As soon as the decision to move is made, there are major considerations which need to be examined.These could have a major impact on the well being of your dog and possibly even whether they survive the move.
Since a dog cannot ask questions to obtain re-assurance, we need to manage their environment well in order to provide it. For each of the following areas of concern, ask your self what the differences will be.
Write them out, review them, add more detail and then examine how you can prepare for and/or minimize the stress on your 4-legged companion.
Make sure you do this if you move to another area of your province or within Canada. Do it even if your move is within the same block. The noises, traffic flow and surrounding people will be different. Our great geographical, social and cultural diversity cannot be minimized.
Areas of concern
1. How major a change will there be?
- Size of the house, types of flooring
- Location of the dog's bed/rest or time out area, play area and poop area
Source of food:
- If you feed a special diet, who in the area could provide it?
- Which pet supply has fresh quality kibble?
- Major seasonal differences - Will there be more rain, mud, cold winds, dry heat, etc?
- Will you be in an urban, semi-urban or rural area?
- Amount of vehicle traffic, high traffic noise and the time of day they occur
- Will there be sirens or trains for the dogs to howl at?

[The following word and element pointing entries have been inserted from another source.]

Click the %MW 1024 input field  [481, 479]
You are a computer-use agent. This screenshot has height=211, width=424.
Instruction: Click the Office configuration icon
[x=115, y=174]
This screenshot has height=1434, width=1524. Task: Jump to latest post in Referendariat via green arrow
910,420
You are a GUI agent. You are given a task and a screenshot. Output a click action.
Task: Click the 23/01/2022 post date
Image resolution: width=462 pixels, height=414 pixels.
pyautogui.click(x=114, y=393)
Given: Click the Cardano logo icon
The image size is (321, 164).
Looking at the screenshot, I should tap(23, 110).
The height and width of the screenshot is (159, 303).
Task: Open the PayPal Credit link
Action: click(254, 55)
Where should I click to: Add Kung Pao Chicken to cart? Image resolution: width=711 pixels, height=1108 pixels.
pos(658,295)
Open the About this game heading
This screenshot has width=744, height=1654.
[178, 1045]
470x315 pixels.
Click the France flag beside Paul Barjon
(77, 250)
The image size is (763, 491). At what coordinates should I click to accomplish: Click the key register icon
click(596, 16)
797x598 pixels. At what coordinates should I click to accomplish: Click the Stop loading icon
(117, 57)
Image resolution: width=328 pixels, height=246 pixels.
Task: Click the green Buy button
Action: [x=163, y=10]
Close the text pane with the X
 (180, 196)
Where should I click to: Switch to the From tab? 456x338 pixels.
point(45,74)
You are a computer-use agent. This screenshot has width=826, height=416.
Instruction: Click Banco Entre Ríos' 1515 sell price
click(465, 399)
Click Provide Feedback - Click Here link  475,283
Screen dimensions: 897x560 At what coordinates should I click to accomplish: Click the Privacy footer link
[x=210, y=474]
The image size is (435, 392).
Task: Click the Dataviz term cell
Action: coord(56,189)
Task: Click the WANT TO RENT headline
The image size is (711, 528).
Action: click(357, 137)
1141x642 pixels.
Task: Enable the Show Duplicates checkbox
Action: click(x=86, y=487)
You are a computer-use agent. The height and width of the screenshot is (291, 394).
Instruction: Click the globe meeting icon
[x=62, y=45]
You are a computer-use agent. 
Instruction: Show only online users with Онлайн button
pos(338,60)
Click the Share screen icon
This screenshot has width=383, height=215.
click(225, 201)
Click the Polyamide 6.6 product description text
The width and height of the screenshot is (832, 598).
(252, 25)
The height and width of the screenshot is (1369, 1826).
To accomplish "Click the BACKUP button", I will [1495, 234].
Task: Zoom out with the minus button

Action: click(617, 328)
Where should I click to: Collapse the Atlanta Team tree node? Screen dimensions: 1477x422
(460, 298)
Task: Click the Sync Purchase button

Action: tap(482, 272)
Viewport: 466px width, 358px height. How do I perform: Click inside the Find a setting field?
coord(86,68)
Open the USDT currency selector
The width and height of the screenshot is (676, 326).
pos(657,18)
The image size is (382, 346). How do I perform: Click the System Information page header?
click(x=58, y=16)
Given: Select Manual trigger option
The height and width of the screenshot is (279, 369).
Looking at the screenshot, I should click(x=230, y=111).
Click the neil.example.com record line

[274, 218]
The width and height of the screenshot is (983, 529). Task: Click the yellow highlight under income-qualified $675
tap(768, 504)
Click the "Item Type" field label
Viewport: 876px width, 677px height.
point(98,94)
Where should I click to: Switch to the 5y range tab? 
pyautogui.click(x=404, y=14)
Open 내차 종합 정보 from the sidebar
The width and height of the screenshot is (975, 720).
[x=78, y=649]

- Will there be neighbours with dogs? What attitudes will they have? Is there an anti-dog lobby
- In the new area or are there any anti-dog political issues?
- Issues with licensing or even breed impact on your house insurance How will the climate / weather affect your dog? e.g. frost bite, heat stroke
- Wild animals -Coyotes can snatch dogs dogs being walked in your area? Are they on lead or allowed to run about?
- Is there a prevalence for fleas, ticks, heart worm, or certain viruses in different seasons?
2. What will the dog's support be?
- Can your current veterinarian service recommend one in the new area? If not, check with other dog people in the new location or go to www.canuckdogs.com to ask the list.
- Who in the new area has the same breed?
- Are there any breeders nearby and are they receptive to becoming a resource?
- Find trainers with positive methods and breed familiarity. Ensure that trainers don't see a "Terrier" and immediately expect stubbornness and dog aggression.
- Are there dog clubs or gyms where you can go and play constructively?
- Are there dog clubs you could join to meet people and have fun with your pet?
3. Pet Packing
Prepare for your travels with your pooch for a fun and safe time.
- Make sure vaccinations are up-to-date. keep medical records and medicines handy, and up date the ID tag with a cell phone number.
- Take along plenty of bottled water. the water at your destination may upset your dog's system.
- Take a favorite toy.
- Always keep your dog on a sturdy Ieash,and
- Carry a picture of your pet in case of loss.
Once these topics have been covered, you then need to plan for exact packing and moving strategies. All must be done to ensure a minimum of anxiety for your pet.
Remember that you will be stressed with everything that surrounds the move and so will your dog. It cannot ask questions to get reassurance; therefore, you need to manage their environment in order to provide it. Once you have covered all the bases, you and Fido will be better prepared to enjoy the move.